2001年にヒノキヤグループに入社した近藤氏。入社のきっかけは、黒須 新治郎前社長(現会長)の娘さんとの結婚だったが、現会長から「上場を果たして、増税といった社会情勢に翻弄されない強い会社になりたい」という想いを訊き、自分の経験が役に立つかもしれないと感じたことが大きな理由だった。

近藤:「入社までは保険業界で長く働いていたので、金融での経験が活かせるのではと思いました。上場するには、ルールにのっとって緻密に手続きを重ねていく必要がありますが、それが当たり前だったので心理的には抵抗なく上場を目指すことができました。

金融業界と違い、建築や不動産業界は自由度が高い分、結果は自分たちの努力次第というプレッシャーはありましたが、ヒノキヤで頑張ってみたい。そう思って、日本の住宅事情について真剣に学んでいきました。

マイホームは、誰もが一度は思い描いたことのある身近な夢。自分が暮らす家もある意味実験台として、なるべく当社のお客様と同じ目線に立った家づくりを考えています」

▶ 課題:
[A] 近藤氏の入社に関する抜粋にある「マイホームは、誰もが一度は思い描いたことのある身近な夢。」という一文を英語に訳すとどうなりますか？
[B] 近藤氏の入社に関する抜粋の最後の文に続けて、その先を書いてください。

▶ データセット:
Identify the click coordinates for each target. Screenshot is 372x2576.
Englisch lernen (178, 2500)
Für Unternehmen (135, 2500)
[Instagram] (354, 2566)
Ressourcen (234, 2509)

▶ 想定される回答:
[A] A home of one's own is a familiar dream that everyone has pictured at least once.

[B]
株式会社 ヒノキヤグループ 代表取締役社長 近藤 昭氏

近藤氏が社長に就任したのは、入社して8年後の2009年。全社員の前で、黒須 新治郎前社長(現会長)から与えられたミッションには想定以上の数字が並んでいた。

近藤:「『2017年には売上高1,000億円、経常利益50億円を達成してもらいたい』と会長から告げられたときは、正直ピンと来なくて……当時の売上が200億円だったので、あと8年で5倍にするにはどうしたらいいんだと(苦笑)。社員もぽかんとしていたと思います。

会長の実家は、大手住宅会社の下請け工務店でした。そこで大手との価格差を実感した会長が、自分たちが元請けになりいいものを安く提供したいと考え、『最高品質と最低価格で社会に貢献』という理念のもと立ち上げた会社がヒノキヤグループの始まりなんです。

ただ、会長は、常に高い目標を掲げては達成してきた有言実行の人。挑み続ける会長の姿を入社以来見てきたので、途方もない数字だけど次は自分の番だ。後悔のないようやってみよう。それだけでしたね」

理念にもとづき、徹底した規格化で低コストを実現したり、事業を多角化してハードからソフトまで一手に担うことで品質を保ったりとさまざまな工夫を続けたヒノキヤグループ。既存事業の改革とともに近藤氏が進めたのが、会社を成長させるためのM&A(企業の合併・買収)だった。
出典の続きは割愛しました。